Jungle dawn works by producing a full spectrum colour of light that does not have PAR impeded with the use of separate red and blue chips.

A single 13w lamp will make all the difference in small to medium sized vivs.

John


----------



## casuk (Oct 12, 2015)

Just buy a fluorescent that will stretch across a couple of vivs


----------



## Nathanb (Nov 12, 2015)

That's what I was thinking - but what fluorescent - do you just mean a bog standard strip fluoresent tube that you get in office blocks etc?

At the minute it's a single 30x30x45, but it's shortly going to be quite a few more! Ideally what I was hoping to do was just get a couple of 90cm reflectors with a couple of tubes - one for UVB and one for general light....



casuk said:


> Just buy a fluorescent that will stretch across a couple of vivs


----------



## casuk (Oct 12, 2015)

yes but you can get better spectrum for plants at the same price, thats what I do on mine, just on the one viv, 2 small 15" 56k fluorescent and 1 5.0 uvb and a ceramic at the front, if I get another set up I'll just run longer lights across both


----------



## Arcadiajohn (Jan 30, 2011)

Flouro tubes can easily produce the right wavelengths but lack PAR.

You need a min PAR of 100 to sustain shade dwellers.

I covered this subject in detail last year in PRK, you maybe able to get a back issue if you wish.

John


----------



## Nathanb (Nov 12, 2015)

Thanks John - do you know which month of PRK so I can try and find the back issue?

Also with the Jungle dawns will they work on a standard E27 ceramic fixture? I only have about a 3 cm gap to fit it into so what I was thinking was standard ceramic bulb holder and then just position the jungle dawn so that the LED's all point down into the tank?

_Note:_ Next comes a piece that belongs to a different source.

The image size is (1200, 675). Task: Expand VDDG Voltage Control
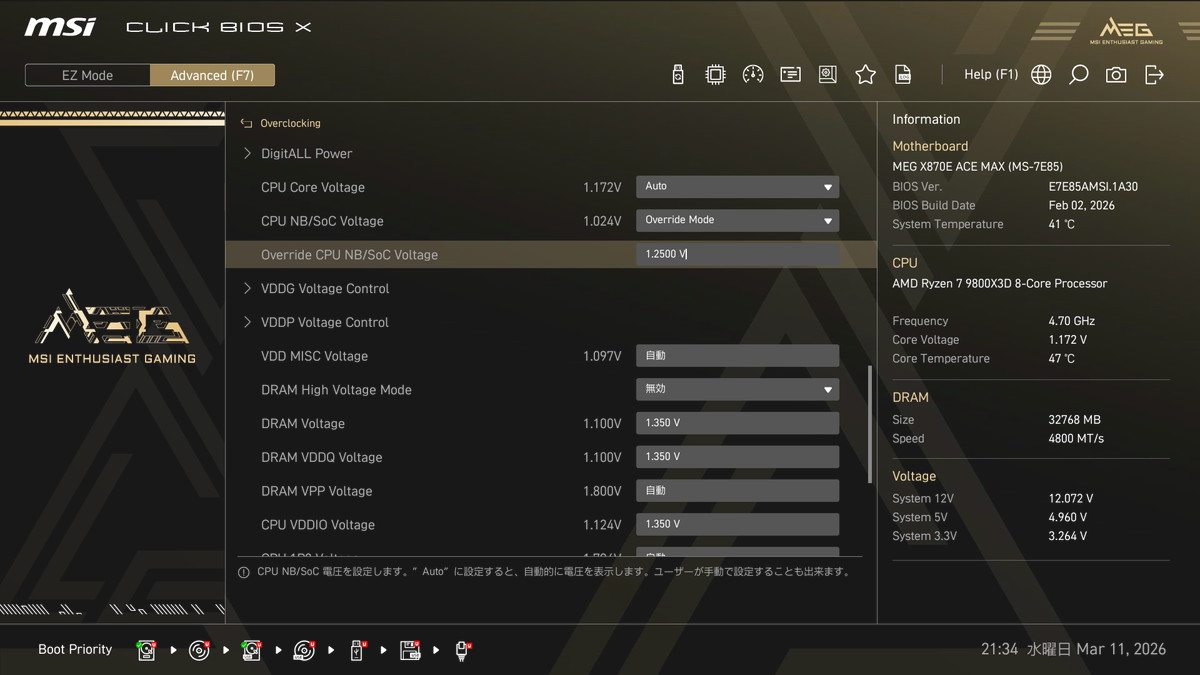[x=324, y=289]
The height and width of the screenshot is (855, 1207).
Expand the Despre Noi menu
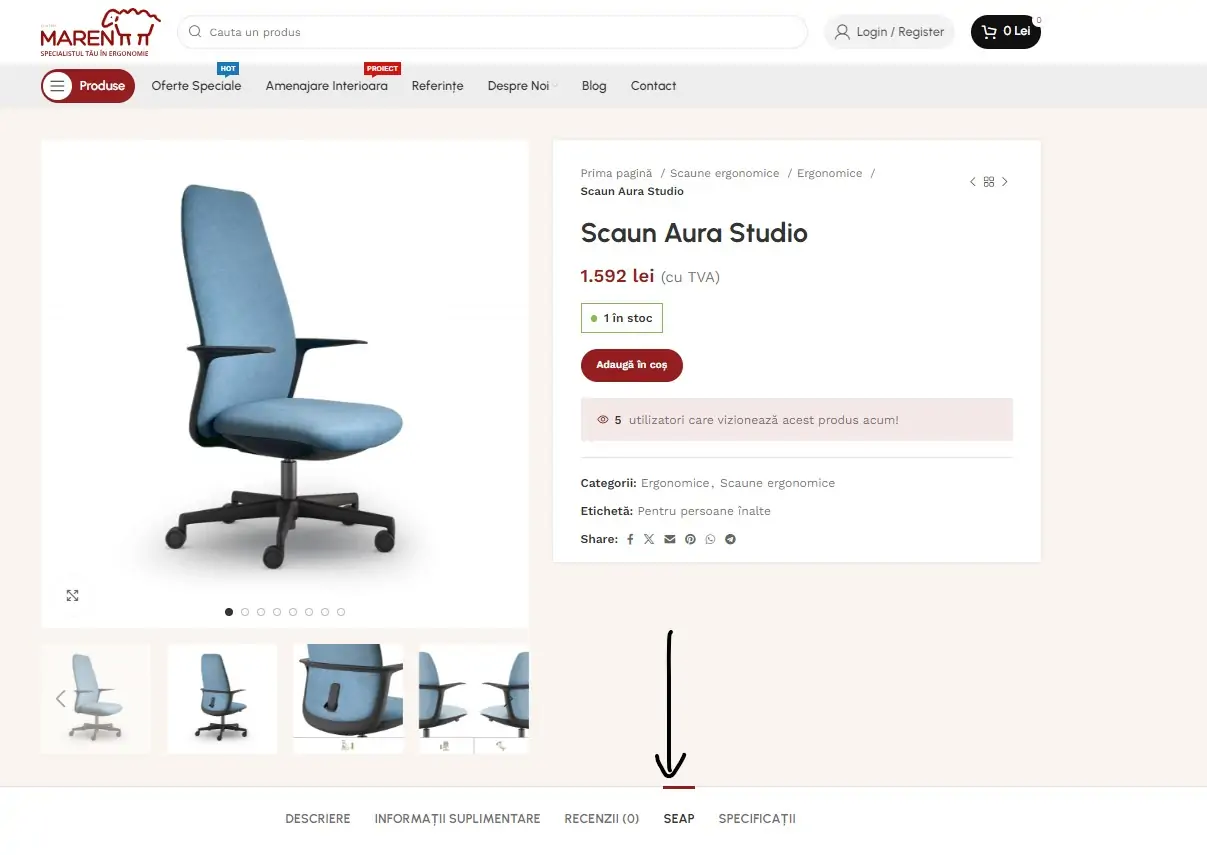click(x=522, y=86)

Also, do you think I'll get away with the 9W in a 30x30x45 or is that just not powerful enough?





Arcadiajohn said:


> Flouro tubes can easily produce the right wavelengths but lack PAR.
> 
> You need a min PAR of 100 to sustain shade dwellers.
> 
> ...


----------



## Arcadiajohn (Jan 30, 2011)

Yes a standard E27 lamp holder will do it.

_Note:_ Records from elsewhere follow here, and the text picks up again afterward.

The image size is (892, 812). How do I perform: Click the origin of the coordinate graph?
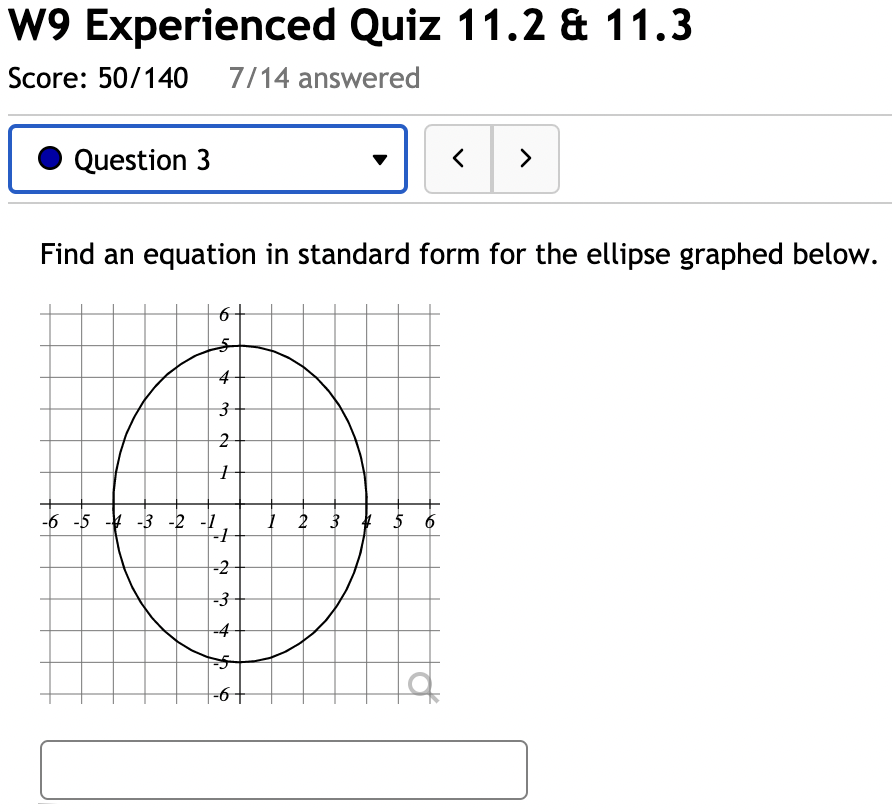pyautogui.click(x=239, y=504)
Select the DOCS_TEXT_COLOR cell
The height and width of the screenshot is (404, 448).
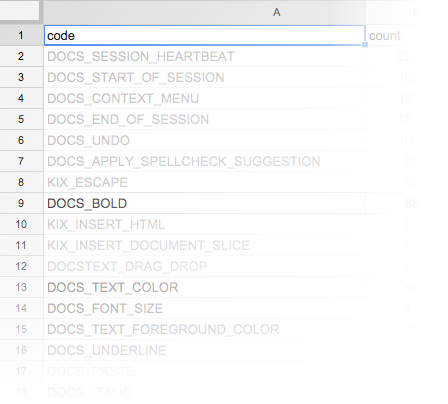pos(205,287)
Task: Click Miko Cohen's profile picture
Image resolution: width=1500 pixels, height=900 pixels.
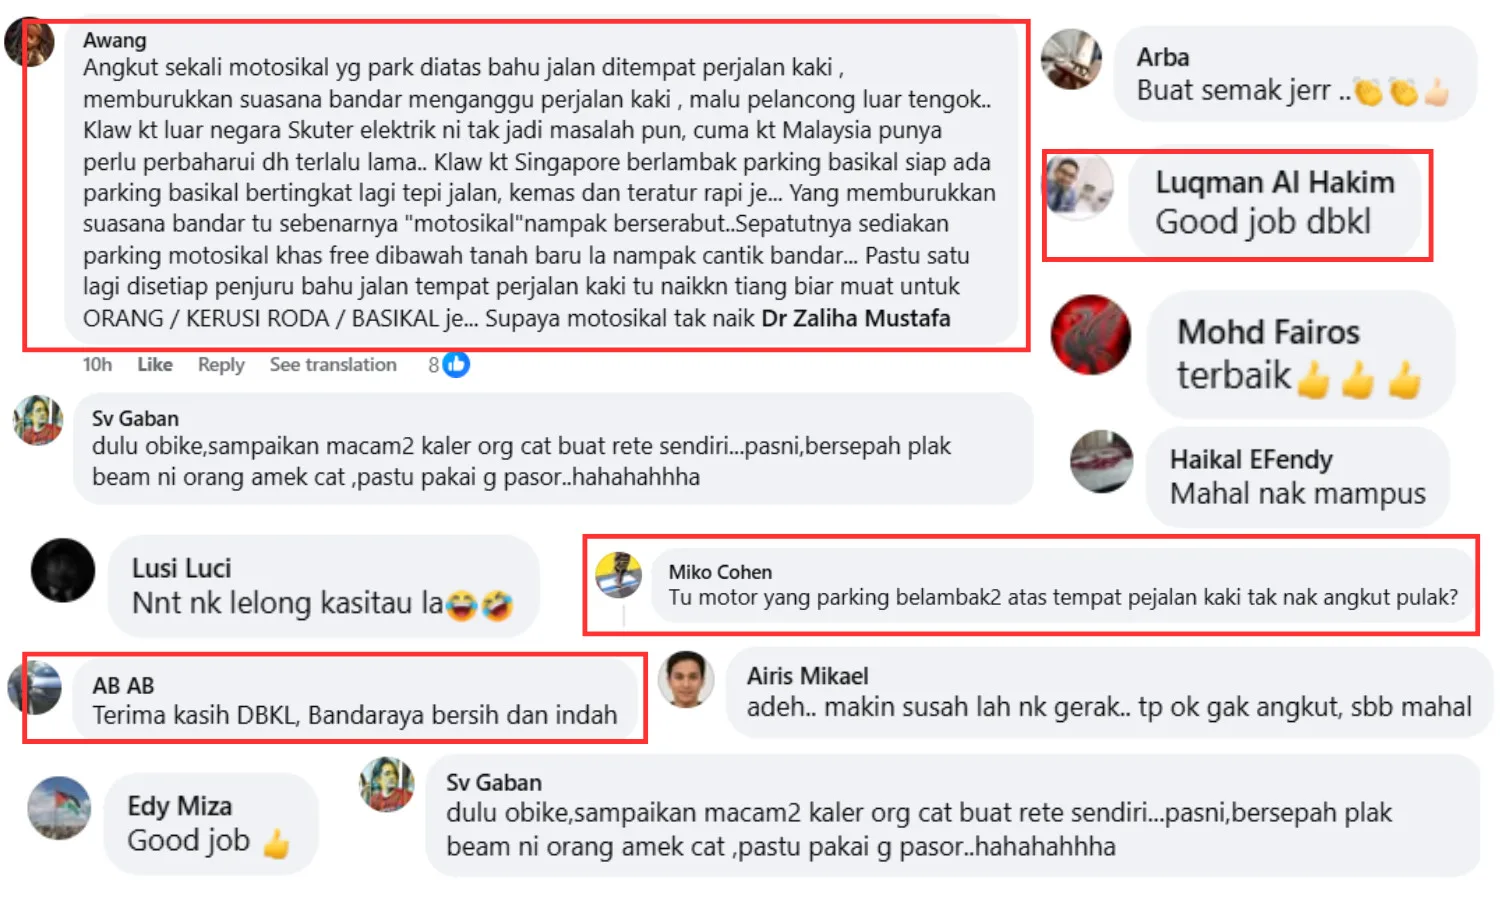Action: point(619,575)
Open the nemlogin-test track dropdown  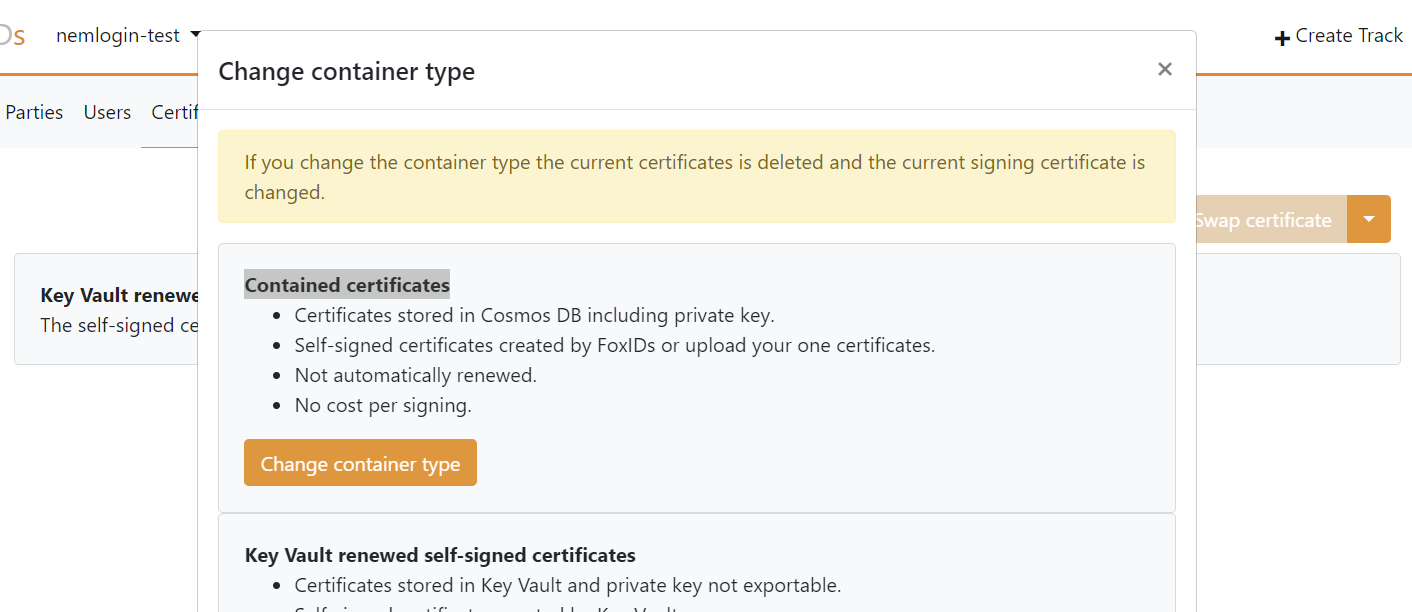coord(128,36)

the 13w would project a higher amount of light and PAR and give you better results, but the 9w could be used if you have easy to grow plants like Pothos etc.

There is actually a bit about PAR in the issue out now, the original one was called "Go natural with live plants" but I cant remember the issue number

I also explain much more in my new book but that not out until June

John


----------



## Nathanb (Nov 12, 2015)

Thanks John, I picked up a 13W Jungle dawn when I was in the Swell store earlier (and I've got 2 more on order that I found cheaper elsewhere). Out of interest do they have a finite lifespan like UVB bulbs/tubes - I'm assuming not as they're LED they should go until the LEDS fail (which I would hope would be a very long time!)

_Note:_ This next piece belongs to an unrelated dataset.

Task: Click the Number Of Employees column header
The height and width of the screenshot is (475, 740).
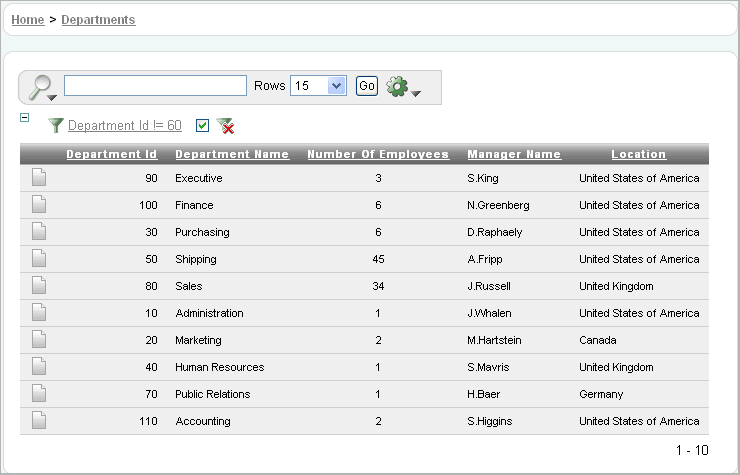Action: point(378,154)

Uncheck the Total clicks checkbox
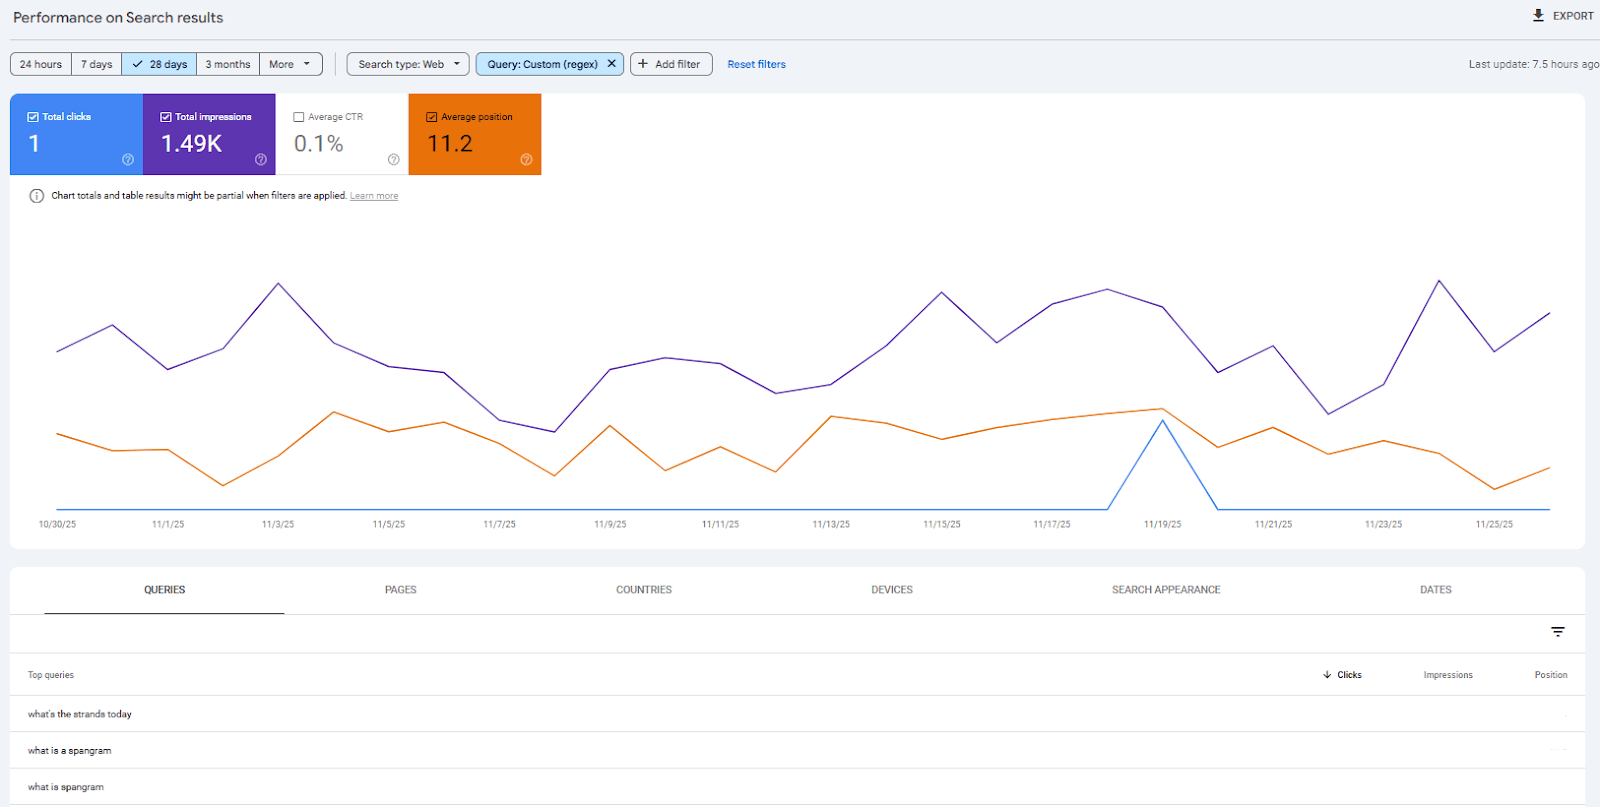click(x=33, y=117)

Actually - speaking of tubes, I've moved some of my tanks from smaller E27 UVB bulbs in Exo hoods to arcadia UVB tubes/reflectors ( thought that would be better for the geckos). How long will it be before they need replacing?

Final question - the book you mention, is that the new book about bioactive setups?

Thanks again

Nathan



Arcadiajohn said:


> Yes a standard E27 lamp holder will do it.
> 
> the 13w would project a higher amount of light and PAR and give you better results, but the 9w could be used if you have easy to grow plants like Pothos etc.
> 
> ...


----------



## Arcadiajohn (Jan 30, 2011)

Yes Jungle dawn only needs to be replaced at the end of its life, that is effected greatly by the length of use and ambient heat around the lamp. Good airflow around the heatsink = a longer life.

ALL branded Arcadia Reptile UVB lamps are upper index potent for 12 whole months

yes the new book is called "Bio-Activity and the Theory of Wild Re-Creation" out in June

john





Nathanb said:


> Thanks John, I picked up a 13W Jungle dawn when I was in the Swell store earlier (and I've got 2 more on order that I found cheaper elsewhere). Out of interest do they have a finite lifespan like UVB bulbs/tubes - I'm assuming not as they're LED they should go until the LEDS fail (which I would hope would be a very long time!)
> 
> Actually - speaking of tubes, I've moved some of my tanks from smaller E27 UVB bulbs in Exo hoods to arcadia UVB tubes/reflectors ( thought that would be better for the geckos). How long will it be before they need replacing?
> 
> ...


----------



## Nathanb (Nov 12, 2015)

Hi John,
OK - the Jungle Dawns are awesome and were well worth the investment  - the first one has been in for about 4 days - I have 2 pretty much identically planted tanks next to each other in the garage and the red in the plants with the Jungle Dawn on it is already coming through!
I now have 8 JD bulbs so by the weekend every bioactive tank that I can fit one onto will have one!
Thanks again as always for the advice 
Cheers

Nathan


----------



## Arcadiajohn (Jan 30, 2011)

Always happy to help polite people 




Nathanb said:


> Hi John,
> OK - the Jungle Dawns are awesome and were well worth the investment  - the first one has been in for about 4 days - I have 2 pretty much identically planted tanks next to each other in the garage and the red in the plants with the Jungle Dawn on it is already coming through!
> I now have 8 JD bulbs so by the weekend every bioactive tank that I can fit one onto will have one!
> Thanks again as always for the advice
> ...


----------